→ TEXT BLOCK:
Without exaggeration, my SCJP certification and allocation
to a QA project happened almost simultaneously. While the former was planned
and lovely, the latter was unexpected, and not pleasant at first. For someone
from a generation that aspired to be programmers, Java biggies, coders,
innovators, miracle workers and the likes, being allocated to a QA – a
‘Testing’ project- was akin to water poured over a well crafted document. All
destroyed.
As it turned out, the SCJP exam was literally my last brush with
any kind of coding or development work. Once you get assigned to a project,
that’s all that you work on, and that’s where things progress. To begin with,
testing seemed very difficult. The whole concept of thinking of scenarios,
situations around how to ‘break’ an application (there were no ‘social’ or
‘web’ applications then, that lend themselves to testing) seemed new and
difficult at the beginning.
From then to now, I have spawned multiple roles- QA, Onsite
Coordinator, Project Lead, and finally, Project Manager. From then to now, I
truly believe that being allocated to that project was an amazing thing that
happened. Starting out as a Tester, I believe, has laid the foundation for me
becoming a very effective PM, and here’s why:
1)
Test Planning: A tester has to create a test
plan and draft test cases. This alone induces discipline in going about thing-
break the application down to testable modules, prepare test data, define
logical sequences, coverage and scope etc
2)

→ STATED PROBLEM 1: Extract, word for word, the part of the rows that opens with the line containing "Where should I" and runs through the end of the rows. Leave the pictures out of your answer.
The essay on QA work has no connection to the rows that follow it.

→ DATASET CONTENT:
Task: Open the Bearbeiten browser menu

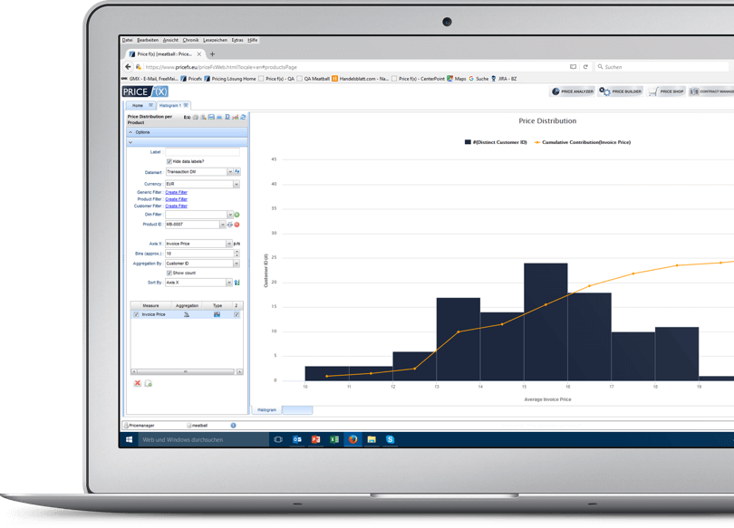Action: point(147,40)
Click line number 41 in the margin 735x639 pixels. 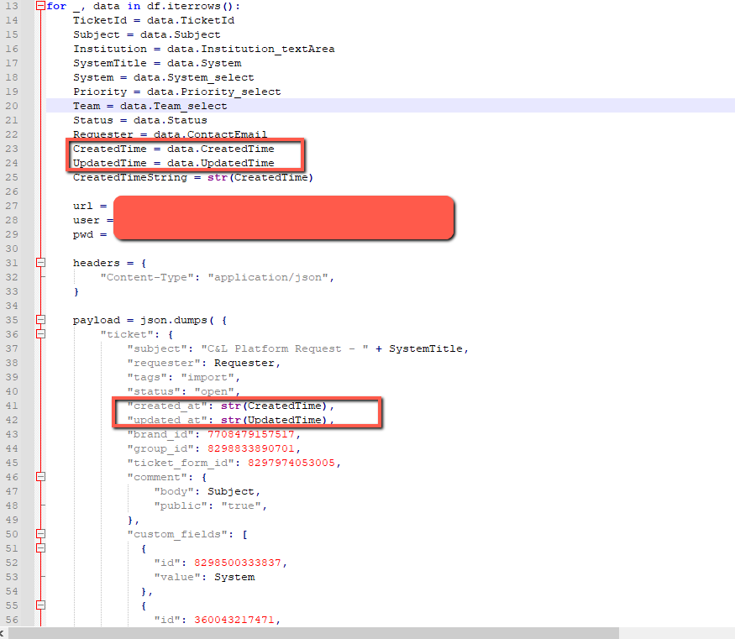(12, 406)
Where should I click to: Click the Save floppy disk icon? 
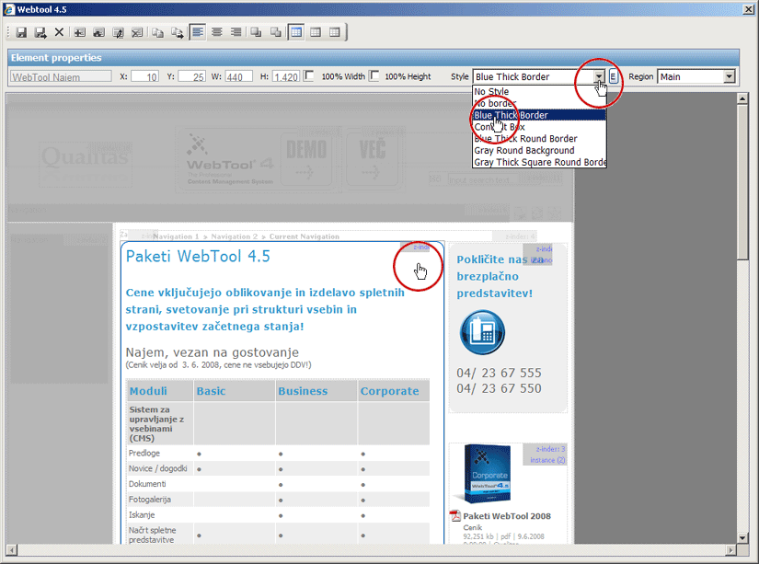click(x=21, y=32)
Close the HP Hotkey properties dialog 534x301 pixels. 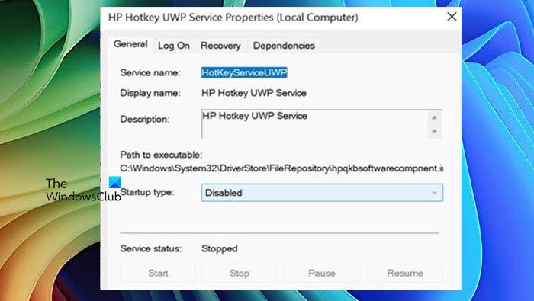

→ STATED PROBLEM 2: Copy the part of the essay on QA work that opens with the words containing "As it turned" and closes with "at the beginning.".

→ PROBLEM SOLUTION 1:
Where should I click to: Click the Save floppy disk icon? 
click(x=21, y=32)
Close the HP Hotkey properties dialog 534x301 pixels. 

→ PROBLEM SOLUTION 2:
As it turned out, the SCJP exam was literally my last brush with
any kind of coding or development work. Once you get assigned to a project,
that’s all that you work on, and that’s where things progress. To begin with,
testing seemed very difficult. The whole concept of thinking of scenarios,
situations around how to ‘break’ an application (there were no ‘social’ or
‘web’ applications then, that lend themselves to testing) seemed new and
difficult at the beginning.